自分の好きなことを仕事にしたい。憧れの仕事で成功したい。という夢を持つ女性にとって、ロールモデルとなる女性の存在は大きい。
しかし彼女たちのインタビューの内容はその“経歴”に着目されがちで、私たちはその成功の裏にある“ストーリー”を知らない。
彼女たちのストーリーを知ることができれば、私たちはそこから何かを得たり、励まされたりするはず。
この連載では、様々な分野で活躍中の自分らしく輝く女性たちのストーリーを紹介していきます。
ライター紹介
国際人権NGO勤務。博物館学芸員資格保持のファッションオタク。
“Empowered Women Empower Women.”
オフィスを出てから楽しみにしていることは、翌日にまたオフィスに来て次の仕事をすること/菊地 恵理子
子どもの頃の夢は?
犬や動物に囲まれて暮らすこと。
今は北海道にも拠点があって、大自然の中で犬と家族と住んでいるので、子どもの頃の夢が叶っているかも知れません。
自分がやりたいことに気づいたのはいつ?
私の場合時間がかかりました。
高校生までは特になりたい職業について考えていませんでしたが、国連に漠然とした憧れがあったので国連関係者を多く輩出している大学に進学しました。
でも大学生になって、国連に入るには修士号が必要だったり、幾つかの言語を話せないといけないと知り、自分には難しいかなと感じていました。
そんな想いを持った大学3年生の頃、マザーハウスの山口絵理子さんなど社会起業家の方の存在を知り、ソーシャルビジネスに関わってみたいと思うようになりました。

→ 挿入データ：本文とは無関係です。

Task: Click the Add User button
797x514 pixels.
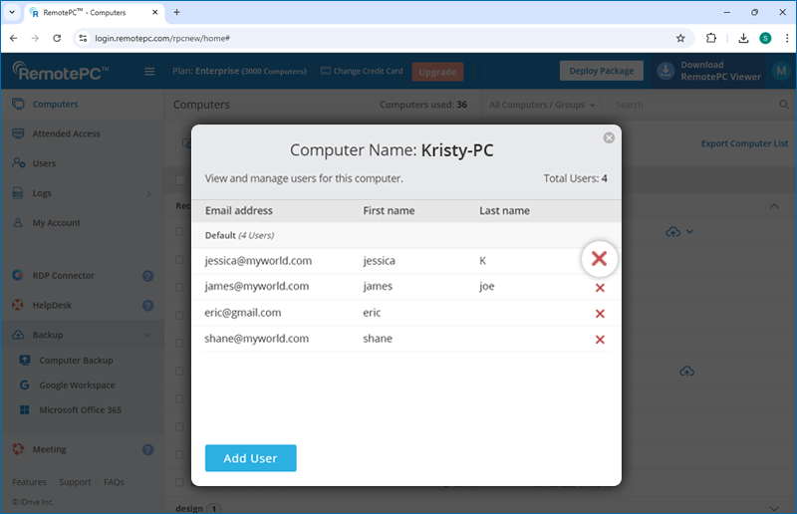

しかし当時の自分は、何に対してアプローチするのかもどのように関わっていいかも分からなかったし、そんな力がないと思っていたので、今後自分がやりたいことを見つけたときにやれるようになっていようと思いました。
そうしてまずは新卒で人材会社に入社して企業の採用支援などをしていたころ、“グローバル人材”という言葉が一人歩きしているように感じました。そこで、グローバルな人材を育てることに着目して、その結果個人の集合体である企業が成長することになればいいのではと考えるようになり、海外インターン事業を始めました。
駆け出しの頃役に立ったアドバイスは?
“桃太郎理論”!
ビジネスを起こすのにあたって必要なチームメンバーに宿る役割は、桃太郎に登場する「桃太郎」「イヌ」「サル」「キジ」の4つのキャラクターになぞらえることが出来るというものです。起業準備をしていた頃、六本木にある起業家の集まるバーで出会った起業家の方に教えていただきました。

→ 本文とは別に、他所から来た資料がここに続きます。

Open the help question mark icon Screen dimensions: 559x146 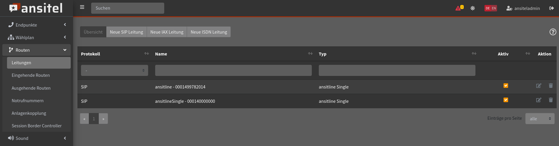[553, 32]
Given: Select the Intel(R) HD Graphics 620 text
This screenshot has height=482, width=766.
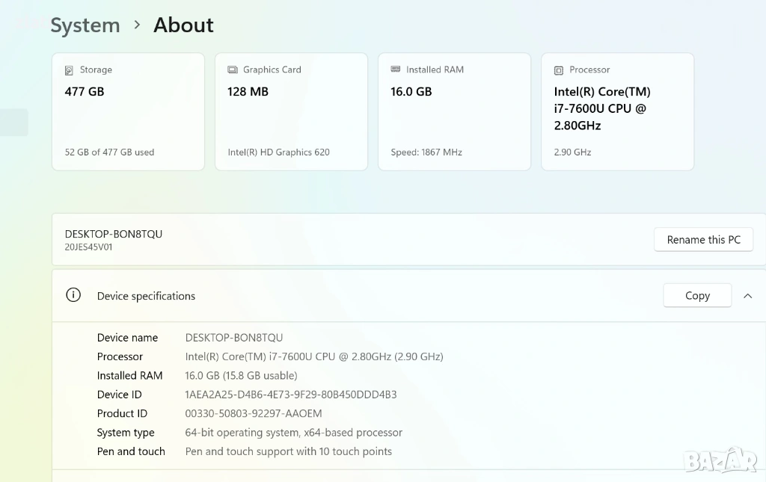Looking at the screenshot, I should click(278, 152).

起業は一人でやる必要はなく、仲間と補い合うことができる。
そもそも仲間が集まらないような事業であれば、やらないほうがいい、ということですが、起業をする際に背中を押してくれた言葉です。
キャリアの中で経験した最大の成功や誇りは?
人生が変わる瞬間を見ることが出来ること。
海外研修の機会を提供する際、私自身も研修に同行することがあるのですが、参加者が自分の常識や価値観を塗り替えて、人が変わっていく瞬間がはっきりとわかるんです。その瞬間に立ち会うと、この事業を始めて良かったなと思いますね。
長い1日の仕事を終え、オフィスを出てから楽しみにしていることは?
東京のオフィスに通っていた時は、またオフィスに来ること。次の仕事をすることです。
昨年第1子を出産してからは、東京と北海道の2拠点生活を送っています。
北海道にいるときは自宅で仕事をして、子育てもしているので、あまり境目はありません。子どもと遊んだり、自然の中で過ごしたりすることでリフレッシュしています。
妊娠中にセブ島に2ヶ月滞在して、現地の語学学校に通いながら、現地の企業に営業や挨拶をしていたのですが、東京とセブを往復している中で、自然の中で子どもを育てたいと思い今の生活を始めました。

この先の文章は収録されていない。